The expanded areas are managed in accordance with a national secure fishing rights program established in 2016.
“For Belize, a healthy ocean and small-scale fishing are a matter of survival,” said Fisheries Administrator Beverly Wade. “We are a country dependent on our seas for jobs, income, and food. We are taking this step because the culture and health of our communities are intricately tied to healthy reefs and fisheries.”
This new expansion comes as Belze was recognized for the impact of its sustainable fisheries.
According to the most recent “Mesoamerican Reef Report Card” by Healthy Reef for Healthy People, Belize’s no-take zones growing fish populations and biodiversity.
“Belize continues to show the world the way forward,” said Amanda Leland, the Environmental Defense Fund’s Senior Vice President for Oceans. “With secure fishing rights already established nationwide, expansion of these no-take zones shows how sustainable fishing and protected areas can work together to create healthy reefs and growing fish populations that will provide long-term benefits for the people who depend on them.”
Along the Belize Barrier Reef there is a high level of biodiversity– mangroves, corals, seagrass, cayes and their populations of conch, lobster, and reef fish.
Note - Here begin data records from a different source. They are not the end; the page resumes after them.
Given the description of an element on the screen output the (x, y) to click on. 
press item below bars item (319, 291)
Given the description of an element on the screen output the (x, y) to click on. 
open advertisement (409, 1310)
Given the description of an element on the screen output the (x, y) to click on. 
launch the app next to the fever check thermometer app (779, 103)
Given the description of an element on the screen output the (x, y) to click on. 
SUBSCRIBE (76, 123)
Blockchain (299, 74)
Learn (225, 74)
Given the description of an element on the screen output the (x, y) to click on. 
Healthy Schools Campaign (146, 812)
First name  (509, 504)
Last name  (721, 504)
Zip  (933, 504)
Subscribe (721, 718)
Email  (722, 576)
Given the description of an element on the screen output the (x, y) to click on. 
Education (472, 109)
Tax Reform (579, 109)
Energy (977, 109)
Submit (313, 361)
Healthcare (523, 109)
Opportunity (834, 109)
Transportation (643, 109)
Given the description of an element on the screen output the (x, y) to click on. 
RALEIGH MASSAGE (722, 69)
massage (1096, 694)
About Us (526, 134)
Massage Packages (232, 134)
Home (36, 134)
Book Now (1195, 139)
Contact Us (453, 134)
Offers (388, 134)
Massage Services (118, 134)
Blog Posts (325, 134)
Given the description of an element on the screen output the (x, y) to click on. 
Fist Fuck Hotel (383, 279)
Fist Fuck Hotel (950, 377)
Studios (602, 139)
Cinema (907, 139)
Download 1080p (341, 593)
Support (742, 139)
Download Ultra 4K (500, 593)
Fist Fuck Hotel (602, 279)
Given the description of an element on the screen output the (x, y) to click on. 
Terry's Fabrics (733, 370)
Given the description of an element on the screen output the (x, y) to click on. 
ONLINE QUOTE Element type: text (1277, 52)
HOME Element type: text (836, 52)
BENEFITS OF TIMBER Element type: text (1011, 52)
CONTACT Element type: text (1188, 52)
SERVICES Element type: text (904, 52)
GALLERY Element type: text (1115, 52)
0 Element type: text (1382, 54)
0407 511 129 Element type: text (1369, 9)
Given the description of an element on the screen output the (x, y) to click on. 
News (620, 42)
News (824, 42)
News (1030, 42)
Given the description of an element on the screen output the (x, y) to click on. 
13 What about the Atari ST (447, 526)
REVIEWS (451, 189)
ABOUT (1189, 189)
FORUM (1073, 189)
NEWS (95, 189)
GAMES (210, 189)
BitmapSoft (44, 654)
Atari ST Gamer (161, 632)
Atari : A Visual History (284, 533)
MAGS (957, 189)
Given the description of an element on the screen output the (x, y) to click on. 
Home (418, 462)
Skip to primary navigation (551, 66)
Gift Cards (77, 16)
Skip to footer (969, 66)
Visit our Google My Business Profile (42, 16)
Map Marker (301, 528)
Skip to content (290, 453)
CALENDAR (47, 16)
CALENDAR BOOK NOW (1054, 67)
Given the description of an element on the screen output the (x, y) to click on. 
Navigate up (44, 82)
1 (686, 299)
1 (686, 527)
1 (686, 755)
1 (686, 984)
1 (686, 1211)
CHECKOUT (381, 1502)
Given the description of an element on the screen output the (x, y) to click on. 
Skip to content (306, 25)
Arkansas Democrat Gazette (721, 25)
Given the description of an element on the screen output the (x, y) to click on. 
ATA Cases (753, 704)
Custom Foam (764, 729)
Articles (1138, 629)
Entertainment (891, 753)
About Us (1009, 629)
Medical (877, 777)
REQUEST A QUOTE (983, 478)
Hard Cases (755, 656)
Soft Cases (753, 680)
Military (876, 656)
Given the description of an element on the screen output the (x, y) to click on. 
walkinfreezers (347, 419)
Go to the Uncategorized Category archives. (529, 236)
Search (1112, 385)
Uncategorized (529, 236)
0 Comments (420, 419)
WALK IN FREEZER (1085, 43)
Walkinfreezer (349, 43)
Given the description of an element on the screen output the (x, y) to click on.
In 2016, in response to growing threats to the health of their fisheries, Belize established a nationwide secure fishing rights program, the first of its kind in the world.
Belize’s approach creates incentives for fishing communities to become stewards of their fisheries.
At the center of the solution being adopted by Belize is “Managed Access,” a combination of secure fishing rights and empowerment of fishermen.
Under this approach, fishers and fishing communities control their own future through licenses, giving them access to fish in specific geographic areas–or Territorial Use Right for Fishing–of the fishery, and responsibilities to help manage the areas and observe regulations.
Together, managed access and no-take zones are designed to help rebuild fish populations while protecting critical habitat.
The newly announces expansion will help Belize meet the challenge of protecting the second largest barrier reef in the world, while ensuring its resources can help meet sustainable development goals.
“These expanded no-take zones combined with sustainable fishing are essential for achieving Belize’s objectives for environmental conservation and biodiversity while providing a source of healthy nutrition and food security, and jobs in some of our most vulnerable communities,” said Wade.
The organization added it hopes that the approach will open up new opportunities for the seafood industry, and for blended and private capital to finance the reform and governance of fisheries.
The EDF estimates that more than $200 billion of investment is needed globally to implement sustainable fishing reforms.
“These remarkable efforts in Belize have already demonstrated reductions in illegal fishing, models of community-based co-management of fisheries, and improvements in the health of its valuable coral reef ecosystem,” said Larry Epstein, Director for EDF. “Those looking to invest in countries committed to sustainable fishing reforms should take note.”